> [Source passage]

◇ ◇ ◇ ◇ ◇ ◇ ◇

= Isa ibn Talha al-Taymi =

7th-century notable of the Quraysh in Medina

ʿĪsā ibn Ṭalḥa al-Taymī was a notable of the Quraysh in Medina and is cited as a transmitter of historical reports by early Islamic historians.

==Family, life and work==
Isa was a son of Talha ibn Ubaydallah, a prominent companion of Muhammad from the Banu Taym clan of the Quraysh tribe. Isa's mother was Su'da bint Awf ibn Kharija ibn Sinan, a prominent chief of the Banu Murra tribe and noted peacemaker among the tribes of the Ghatafan in north central Arabia in the pre-Islamic period. Isa's family became part of the early Islamic nobility in Medina, which served as the seat of the Muslim state from the 620s until 656 and afterward retained prominence as a religious and cultural center of the Caliphate.

◇ ◇ ◇ ◇ ◇ ◇ ◇

> [Given data]
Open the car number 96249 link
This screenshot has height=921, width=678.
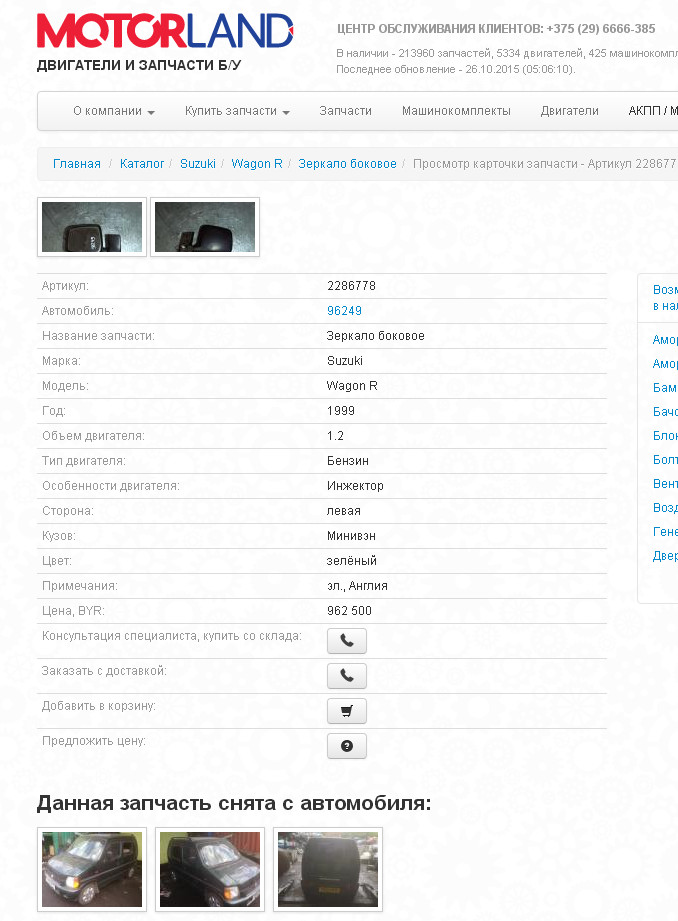tap(344, 311)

◇ ◇ ◇ ◇ ◇ ◇ ◇

> [Exercise set]
1. Using the passage on Isa ibn Talha above, decide whether each statement agrees with it. Answer yes or no for each, and quote the words of the passage that settle it.
(a) Isa's father was Talha ibn Ubaydallah.
(b) Medina was the seat of the Muslim state until 656.
(c) Early Islamic historians cite Isa as a transmitter of legal rulings.
2. According to the passage on Isa ibn Talha, which clan of the Quraysh did Talha ibn Ubaydallah belong to?
3. Continue the passage on Isa ibn Talha from the point where it stops.

> [Results in order]
1.
(a) Yes: "Isa was a son of Talha ibn Ubaydallah"
(b) Yes: "which served as the seat of the Muslim state from the 620s until 656"
(c) No: "is cited as a transmitter of historical reports by early Islamic historians"

2. The Banu Taym clan.

3.
Isa was part of a delegation of Medinese notables sent to the Umayyad caliph Mu'awiya I in Damascus. A number of reports related to Mu'awiya in the early Islamic sources are attributed to Isa's encounter with the caliph. Nothing is heard of Isa again until the reign of the Umayyad caliph Abd al-Malik when he was part of another delegation of notables from Medina who requested that the caliph dismiss their governor in 692–694, al-Hajjaj ibn Yusuf. Abd al-Malik accepted their request.

Isa had a son by the same name from his wife Umm Isa bint Iyad of the Banu Asad clan of the Quraysh. Another son, Muhammad, was a courtier and panegyrist of the Abbasid caliph al-Mansur. Muhammad's son, also named Muhammad, by his kinswoman, a daughter of Ibrahim ibn Muhammad ibn Talha, served the same role, while the elder Muhammad's daughter, Fatima, married al-Mansur and had three sons by him, Sulayman, Ya'qub, and Isa. Sulayman served several important offices under the Abbasid caliph Harun al-Rashid.

==Bibliography==
- Ahmed, Asad Q. (2010). "The Religious Elite of the Early Islamic Ḥijāz: Five Prosopographical Case Studies"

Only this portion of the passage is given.